Lapointe acknowledges two role models who helped mould his football career: one was fellow Quebecker Steve Charbonneau (Cowansville, Quebec) who spent 11 years as a defensive tackle in the CFL with Montreal and Edmonton. The other was Joe Montford, a five-time CFL all-star who played with four teams but is best remembered for his years with the Hamilton Tiger-Cats. “I grew up liking Charbonneau when he played for the Als and I admired the way he played,” says Lapointe. “I saw a documentary on Joe Montford and it was the same thing. I liked their toughness, their training and their attitudes. They both really motivated me.”

Lapointe also played basketball and football in high school and competed in hurdles and shot put in two provincial track and field championships.

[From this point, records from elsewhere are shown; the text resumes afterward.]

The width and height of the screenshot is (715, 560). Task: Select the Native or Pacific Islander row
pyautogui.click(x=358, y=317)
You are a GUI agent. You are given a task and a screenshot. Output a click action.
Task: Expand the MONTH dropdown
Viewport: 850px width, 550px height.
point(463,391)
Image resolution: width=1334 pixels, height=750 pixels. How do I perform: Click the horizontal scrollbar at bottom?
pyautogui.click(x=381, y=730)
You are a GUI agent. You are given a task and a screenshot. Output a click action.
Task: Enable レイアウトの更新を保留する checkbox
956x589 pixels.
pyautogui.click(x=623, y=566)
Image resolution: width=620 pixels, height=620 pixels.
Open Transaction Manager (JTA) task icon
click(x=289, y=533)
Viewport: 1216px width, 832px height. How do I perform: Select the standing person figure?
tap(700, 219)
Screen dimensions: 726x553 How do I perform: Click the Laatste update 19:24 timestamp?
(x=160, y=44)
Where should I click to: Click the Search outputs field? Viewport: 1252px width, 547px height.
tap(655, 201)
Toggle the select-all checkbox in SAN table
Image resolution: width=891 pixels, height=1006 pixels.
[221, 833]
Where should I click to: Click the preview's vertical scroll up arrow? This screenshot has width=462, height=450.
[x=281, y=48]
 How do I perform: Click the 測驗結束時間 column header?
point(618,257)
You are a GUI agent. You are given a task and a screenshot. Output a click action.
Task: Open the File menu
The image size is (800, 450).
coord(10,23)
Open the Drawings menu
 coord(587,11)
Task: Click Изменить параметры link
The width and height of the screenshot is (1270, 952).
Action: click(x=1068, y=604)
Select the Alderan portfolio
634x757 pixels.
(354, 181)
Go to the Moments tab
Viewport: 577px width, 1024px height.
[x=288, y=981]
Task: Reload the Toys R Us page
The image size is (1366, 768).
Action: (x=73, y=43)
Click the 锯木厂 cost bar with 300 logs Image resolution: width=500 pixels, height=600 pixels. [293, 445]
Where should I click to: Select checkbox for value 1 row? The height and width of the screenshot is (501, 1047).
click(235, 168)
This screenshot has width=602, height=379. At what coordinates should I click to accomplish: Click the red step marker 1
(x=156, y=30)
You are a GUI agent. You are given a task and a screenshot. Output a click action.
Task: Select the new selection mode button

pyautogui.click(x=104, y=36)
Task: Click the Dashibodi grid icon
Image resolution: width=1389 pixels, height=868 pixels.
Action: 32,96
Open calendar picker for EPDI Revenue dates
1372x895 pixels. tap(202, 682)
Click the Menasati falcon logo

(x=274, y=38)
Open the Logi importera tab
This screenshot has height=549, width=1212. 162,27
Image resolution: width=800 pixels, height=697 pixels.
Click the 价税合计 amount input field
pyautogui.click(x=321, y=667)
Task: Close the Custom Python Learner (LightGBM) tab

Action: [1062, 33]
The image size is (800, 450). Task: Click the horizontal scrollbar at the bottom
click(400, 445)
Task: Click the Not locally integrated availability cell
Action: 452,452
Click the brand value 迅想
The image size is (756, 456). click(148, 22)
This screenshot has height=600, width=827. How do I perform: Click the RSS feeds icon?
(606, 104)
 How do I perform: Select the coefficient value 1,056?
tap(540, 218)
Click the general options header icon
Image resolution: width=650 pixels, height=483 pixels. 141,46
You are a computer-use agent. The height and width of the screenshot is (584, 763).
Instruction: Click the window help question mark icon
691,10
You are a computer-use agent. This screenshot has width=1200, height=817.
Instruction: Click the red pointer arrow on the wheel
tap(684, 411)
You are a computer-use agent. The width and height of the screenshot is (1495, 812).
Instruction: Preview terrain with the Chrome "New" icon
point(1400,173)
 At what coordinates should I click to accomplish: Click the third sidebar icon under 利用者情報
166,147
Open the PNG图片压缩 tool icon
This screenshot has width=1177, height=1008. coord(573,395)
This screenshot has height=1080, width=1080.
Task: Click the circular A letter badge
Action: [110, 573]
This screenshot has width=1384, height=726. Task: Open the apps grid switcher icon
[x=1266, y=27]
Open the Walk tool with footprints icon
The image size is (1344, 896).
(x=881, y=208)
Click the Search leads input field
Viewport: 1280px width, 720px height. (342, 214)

After Grade 11, he played CGEP football in Quebec and sent out tapes and highlights to a number of potential universities before he was offered a scholarship to University at Buffalo or UB as it is commonly known. “The scholarship was great but I also knew a few guys who went there and I liked the campus,” says Lapointe. “So I decided to attend the American university.”

“It’s definitely more physical than CGEP,” Lapointe adds. “The field is not as wide so you can’t run around people as much. I would say the overall physicality of the game is the biggest difference.”

Despite shoulder surgeries in both 2007 and 2008, he started all 12 games last year for the Bulls. In 2008 UB won the MAC (Mid-American Conference) Championship against undefeated #12-ranked Ball State. “It was awesome,” says Lapointe. “Without question that was the highlight of my university career.”

Lapointe has not forgotten his hometown roots. “I think it is important to give back to the community,” he says. “I know I am lucky that I had the chance to go to College and that it was paid for. I also got the chance to play football. A lot of people aren’t as fortunate. It makes me want to give something back to those that aren’t as lucky.”

With that philosophy in mind, Lapointe spends a lot of his spare time working with young offenders and intellectually impaired young adults.

“It is extremely satisfying,” says the English major who graduated this past year. “Football is my passion but doing work in the community helps me to understand that that is not the only thing that matters. It helps put my life in perspective.”

Lapointe is excited about the E-Camp opportunity. “I’ve got a sore groin but will do the best I can at the testing,” he says. “It’s more important I believe to meet the teams and see what role I might have to help them. I know I will do the best I can.”

“My number one strength on the field would be my attitude,” says Lapointe who is also considering a career as a policeman. “I’m not specialized in any one category but am pretty well-rounded in all categories. I try to be relentless when I play. That’s what got me on the field at Buffalo.”

“He will do everything he can to get to the football,” says Brian Mohnsen, his Defensive Line Coach at UB. “He will know eveything about the defensive scheme and will do an outstanding job of studying and knowing the opponent’s tendencies.”